*TASK OBJECTIVE*
As the answer, give a copy of each line below that includes the word "computer".

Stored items
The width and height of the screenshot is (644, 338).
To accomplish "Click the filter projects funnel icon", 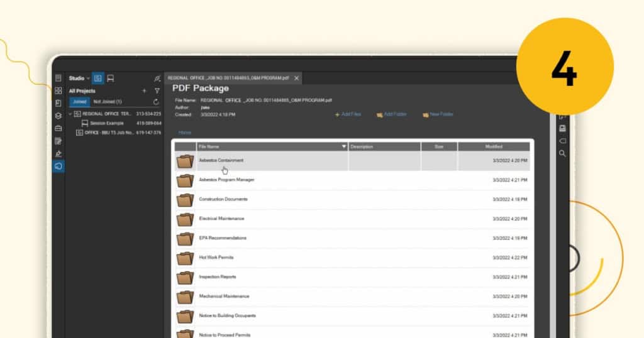I will pyautogui.click(x=157, y=90).
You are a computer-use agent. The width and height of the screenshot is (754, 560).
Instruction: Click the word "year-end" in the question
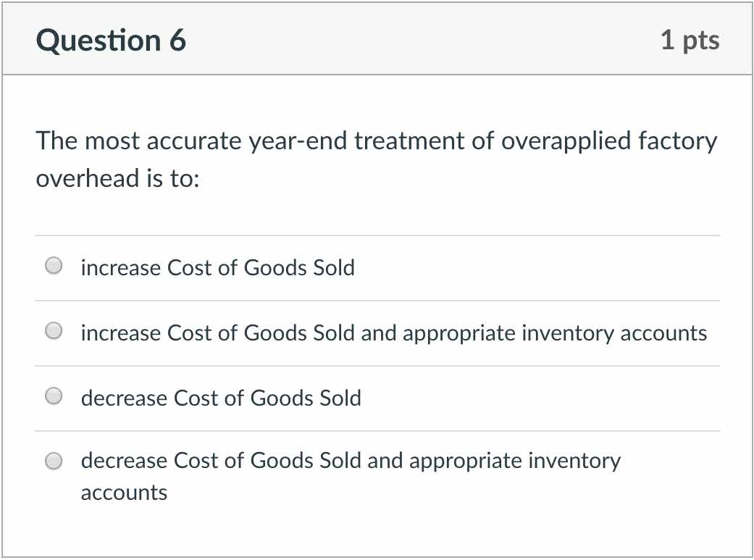[298, 141]
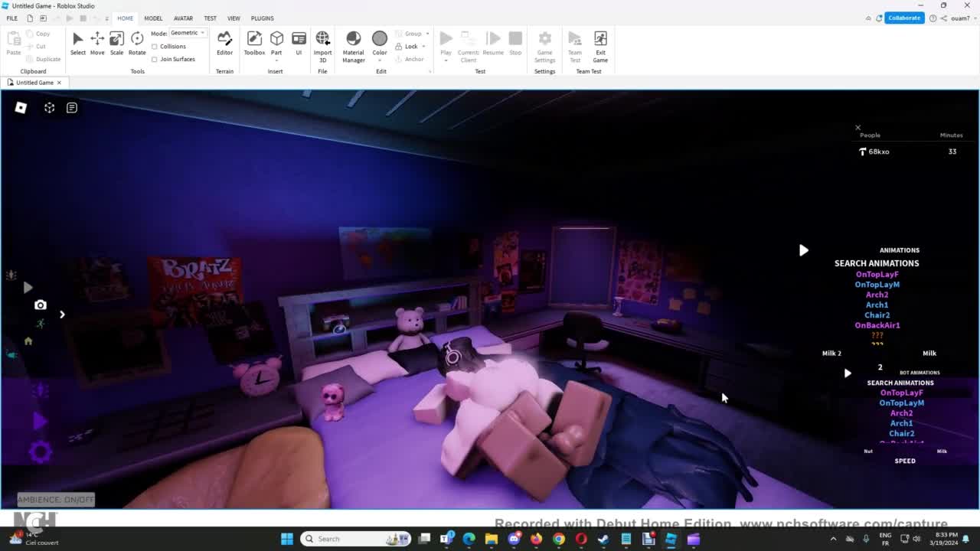Image resolution: width=980 pixels, height=551 pixels.
Task: Click the Color swatch in Edit
Action: pos(380,39)
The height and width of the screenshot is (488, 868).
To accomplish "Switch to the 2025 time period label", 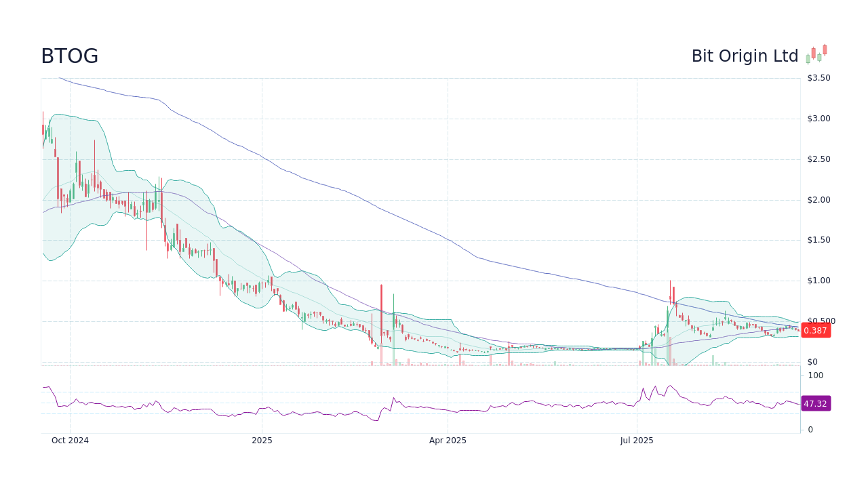I will pos(262,440).

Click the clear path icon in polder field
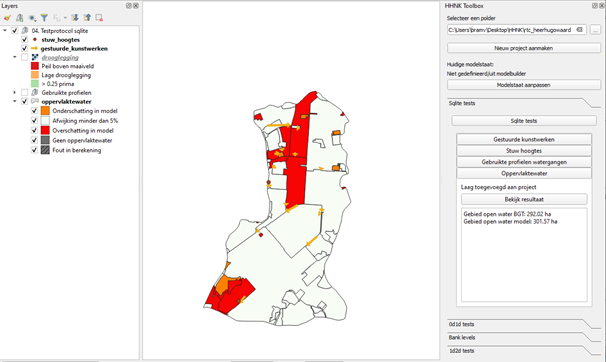[x=579, y=30]
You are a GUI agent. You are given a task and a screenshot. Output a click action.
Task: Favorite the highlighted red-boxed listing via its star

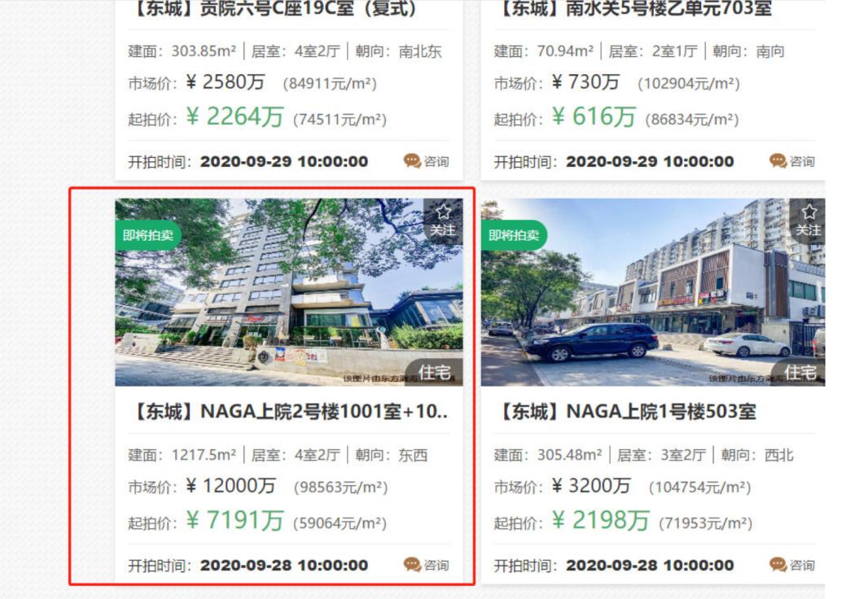click(x=444, y=213)
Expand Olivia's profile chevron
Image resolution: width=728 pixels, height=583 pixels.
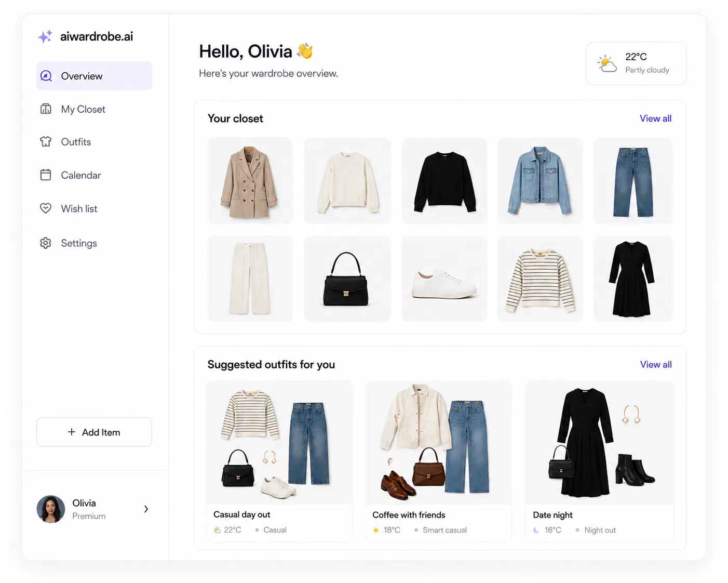click(146, 509)
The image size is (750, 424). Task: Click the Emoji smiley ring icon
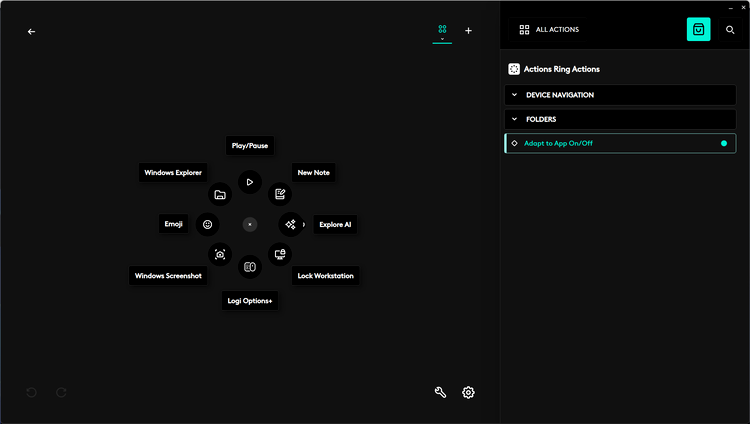point(208,224)
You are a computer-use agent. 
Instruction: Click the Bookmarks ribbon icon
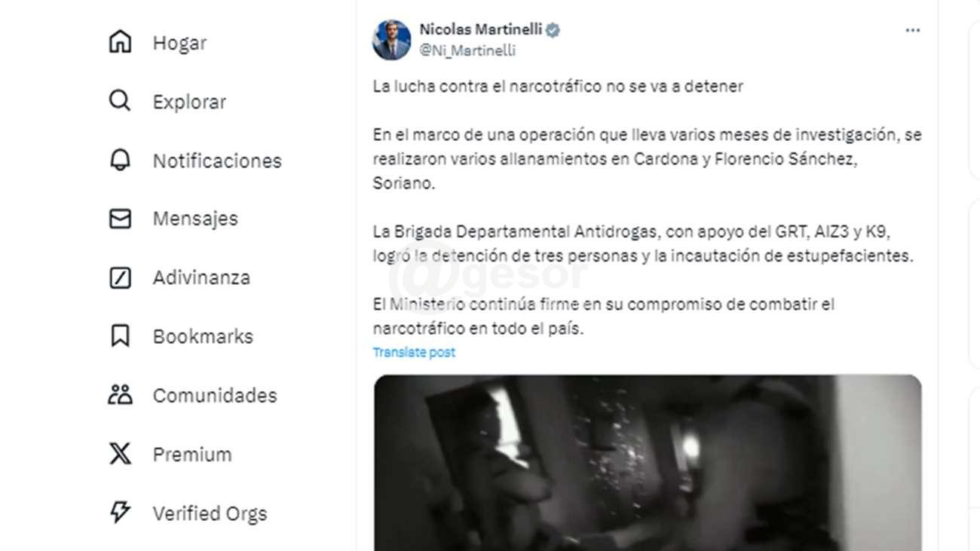coord(120,336)
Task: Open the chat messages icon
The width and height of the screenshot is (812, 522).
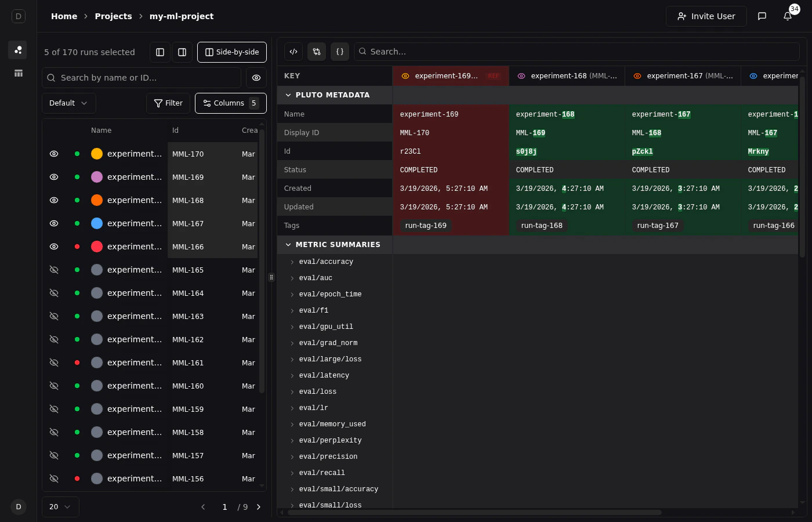Action: 762,16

*RESULT*
You are a computer-use agent. The width and height of the screenshot is (754, 560).
You are a computer-use agent. 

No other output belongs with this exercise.